start Data provided

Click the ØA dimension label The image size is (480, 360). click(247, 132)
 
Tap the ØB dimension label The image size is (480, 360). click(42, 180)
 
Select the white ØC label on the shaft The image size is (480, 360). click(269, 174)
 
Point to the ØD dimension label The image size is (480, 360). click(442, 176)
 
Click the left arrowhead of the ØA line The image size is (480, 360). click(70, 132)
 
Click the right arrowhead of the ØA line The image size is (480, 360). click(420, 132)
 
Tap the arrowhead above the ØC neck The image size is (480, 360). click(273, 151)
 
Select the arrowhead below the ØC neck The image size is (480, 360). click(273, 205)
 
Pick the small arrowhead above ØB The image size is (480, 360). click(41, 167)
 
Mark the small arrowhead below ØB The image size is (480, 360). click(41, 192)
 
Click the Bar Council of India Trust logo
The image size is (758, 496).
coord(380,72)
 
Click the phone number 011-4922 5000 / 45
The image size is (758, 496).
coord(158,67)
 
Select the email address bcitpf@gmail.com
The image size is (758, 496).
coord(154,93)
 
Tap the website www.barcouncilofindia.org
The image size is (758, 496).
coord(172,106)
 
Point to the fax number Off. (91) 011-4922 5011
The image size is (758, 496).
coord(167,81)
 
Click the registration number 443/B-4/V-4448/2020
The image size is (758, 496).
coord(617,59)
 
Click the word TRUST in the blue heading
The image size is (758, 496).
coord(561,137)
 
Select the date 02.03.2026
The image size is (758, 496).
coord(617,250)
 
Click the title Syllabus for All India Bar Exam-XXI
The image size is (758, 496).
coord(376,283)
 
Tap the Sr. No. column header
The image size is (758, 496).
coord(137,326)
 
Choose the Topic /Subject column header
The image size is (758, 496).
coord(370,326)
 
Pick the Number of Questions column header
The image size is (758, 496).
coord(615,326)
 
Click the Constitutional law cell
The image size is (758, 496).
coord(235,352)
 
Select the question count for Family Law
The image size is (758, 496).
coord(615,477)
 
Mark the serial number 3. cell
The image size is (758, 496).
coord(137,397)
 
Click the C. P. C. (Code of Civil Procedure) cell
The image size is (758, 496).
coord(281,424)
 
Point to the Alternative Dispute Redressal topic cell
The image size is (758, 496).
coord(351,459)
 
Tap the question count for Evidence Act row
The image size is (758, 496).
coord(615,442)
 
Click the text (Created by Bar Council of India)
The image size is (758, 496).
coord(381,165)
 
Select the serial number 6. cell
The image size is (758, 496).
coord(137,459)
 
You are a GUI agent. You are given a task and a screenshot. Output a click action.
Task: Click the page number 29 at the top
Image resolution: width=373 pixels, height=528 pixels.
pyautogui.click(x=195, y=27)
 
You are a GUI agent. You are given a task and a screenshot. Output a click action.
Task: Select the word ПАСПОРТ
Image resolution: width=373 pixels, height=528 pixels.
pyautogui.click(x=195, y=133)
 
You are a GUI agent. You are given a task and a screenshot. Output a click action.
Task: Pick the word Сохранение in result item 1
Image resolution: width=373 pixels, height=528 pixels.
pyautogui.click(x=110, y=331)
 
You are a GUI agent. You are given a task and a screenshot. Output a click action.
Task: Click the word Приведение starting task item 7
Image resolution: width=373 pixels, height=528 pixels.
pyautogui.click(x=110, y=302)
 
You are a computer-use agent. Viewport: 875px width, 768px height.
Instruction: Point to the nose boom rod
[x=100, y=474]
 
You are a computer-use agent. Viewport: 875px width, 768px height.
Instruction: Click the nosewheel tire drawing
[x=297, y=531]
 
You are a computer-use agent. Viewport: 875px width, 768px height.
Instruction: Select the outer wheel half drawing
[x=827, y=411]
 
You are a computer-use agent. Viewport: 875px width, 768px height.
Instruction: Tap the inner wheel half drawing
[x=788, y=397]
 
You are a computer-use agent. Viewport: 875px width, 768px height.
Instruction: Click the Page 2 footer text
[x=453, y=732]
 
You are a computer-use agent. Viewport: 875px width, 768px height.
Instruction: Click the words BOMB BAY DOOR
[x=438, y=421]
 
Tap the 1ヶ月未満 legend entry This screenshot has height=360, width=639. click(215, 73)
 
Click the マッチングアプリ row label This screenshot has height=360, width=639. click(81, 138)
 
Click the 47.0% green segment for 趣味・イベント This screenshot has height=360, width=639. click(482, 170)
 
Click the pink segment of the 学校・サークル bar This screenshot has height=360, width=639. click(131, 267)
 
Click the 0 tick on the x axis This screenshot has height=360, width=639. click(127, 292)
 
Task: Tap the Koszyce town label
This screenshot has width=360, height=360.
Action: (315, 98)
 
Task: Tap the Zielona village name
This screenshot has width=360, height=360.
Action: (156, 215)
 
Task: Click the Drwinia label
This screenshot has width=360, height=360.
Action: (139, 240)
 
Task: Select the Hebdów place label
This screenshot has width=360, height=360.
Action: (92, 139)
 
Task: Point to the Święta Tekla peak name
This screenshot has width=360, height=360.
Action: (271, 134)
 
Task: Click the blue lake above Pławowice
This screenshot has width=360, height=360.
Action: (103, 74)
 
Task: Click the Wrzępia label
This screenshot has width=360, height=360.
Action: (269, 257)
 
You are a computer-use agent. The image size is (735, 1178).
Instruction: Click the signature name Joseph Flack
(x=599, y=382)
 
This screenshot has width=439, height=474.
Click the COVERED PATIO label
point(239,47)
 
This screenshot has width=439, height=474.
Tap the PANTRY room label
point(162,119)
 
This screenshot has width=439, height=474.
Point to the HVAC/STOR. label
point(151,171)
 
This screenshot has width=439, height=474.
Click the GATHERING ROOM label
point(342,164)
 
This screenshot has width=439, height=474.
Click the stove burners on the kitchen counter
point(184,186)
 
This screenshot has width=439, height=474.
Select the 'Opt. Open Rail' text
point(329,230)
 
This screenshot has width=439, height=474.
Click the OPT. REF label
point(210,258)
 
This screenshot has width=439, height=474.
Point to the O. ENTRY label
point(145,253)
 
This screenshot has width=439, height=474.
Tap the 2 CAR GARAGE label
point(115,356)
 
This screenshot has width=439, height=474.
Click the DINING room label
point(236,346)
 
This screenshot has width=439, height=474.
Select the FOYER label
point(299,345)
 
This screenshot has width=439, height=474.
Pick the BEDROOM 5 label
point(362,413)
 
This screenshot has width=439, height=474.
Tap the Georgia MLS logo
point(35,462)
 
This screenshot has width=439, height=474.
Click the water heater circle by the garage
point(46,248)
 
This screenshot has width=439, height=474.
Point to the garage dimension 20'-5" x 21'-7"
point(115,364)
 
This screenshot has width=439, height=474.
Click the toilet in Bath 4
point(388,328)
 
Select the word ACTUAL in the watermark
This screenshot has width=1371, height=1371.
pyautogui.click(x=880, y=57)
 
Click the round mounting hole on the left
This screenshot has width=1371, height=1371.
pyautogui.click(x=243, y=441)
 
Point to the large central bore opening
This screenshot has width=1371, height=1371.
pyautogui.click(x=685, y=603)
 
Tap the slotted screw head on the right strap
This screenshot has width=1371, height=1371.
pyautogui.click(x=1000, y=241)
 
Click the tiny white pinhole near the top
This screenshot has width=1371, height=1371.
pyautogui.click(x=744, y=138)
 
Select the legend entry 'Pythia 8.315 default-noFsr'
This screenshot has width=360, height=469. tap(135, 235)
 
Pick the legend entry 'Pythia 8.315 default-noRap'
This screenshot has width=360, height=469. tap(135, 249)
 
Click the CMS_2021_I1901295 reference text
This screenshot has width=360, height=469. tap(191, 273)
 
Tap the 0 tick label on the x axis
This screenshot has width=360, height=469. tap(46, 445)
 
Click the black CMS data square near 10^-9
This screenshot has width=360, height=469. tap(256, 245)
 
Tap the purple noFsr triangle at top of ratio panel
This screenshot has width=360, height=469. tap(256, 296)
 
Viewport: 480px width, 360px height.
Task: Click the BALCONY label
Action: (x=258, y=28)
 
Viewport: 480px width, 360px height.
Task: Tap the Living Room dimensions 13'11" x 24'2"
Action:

end Data provided

Set problem -> Reproduce word for word the lines of the listing, starting at the line that contains "Click the マッチングアプリ" and ending at the line that contains "(x=599, y=382)", with both of those lines included.

The answer ->
Click the マッチングアプリ row label This screenshot has height=360, width=639. click(81, 138)
 
Click the 47.0% green segment for 趣味・イベント This screenshot has height=360, width=639. click(482, 170)
 
Click the pink segment of the 学校・サークル bar This screenshot has height=360, width=639. click(131, 267)
 
Click the 0 tick on the x axis This screenshot has height=360, width=639. click(127, 292)
 
Task: Tap the Koszyce town label
This screenshot has width=360, height=360.
Action: (315, 98)
 
Task: Tap the Zielona village name
This screenshot has width=360, height=360.
Action: (156, 215)
 
Task: Click the Drwinia label
This screenshot has width=360, height=360.
Action: (139, 240)
 
Task: Select the Hebdów place label
This screenshot has width=360, height=360.
Action: (92, 139)
 
Task: Point to the Święta Tekla peak name
This screenshot has width=360, height=360.
Action: (271, 134)
 
Task: Click the blue lake above Pławowice
This screenshot has width=360, height=360.
Action: (103, 74)
 
Task: Click the Wrzępia label
This screenshot has width=360, height=360.
Action: (269, 257)
 
You are a computer-use agent. The image size is (735, 1178).
Instruction: Click the signature name Joseph Flack
(x=599, y=382)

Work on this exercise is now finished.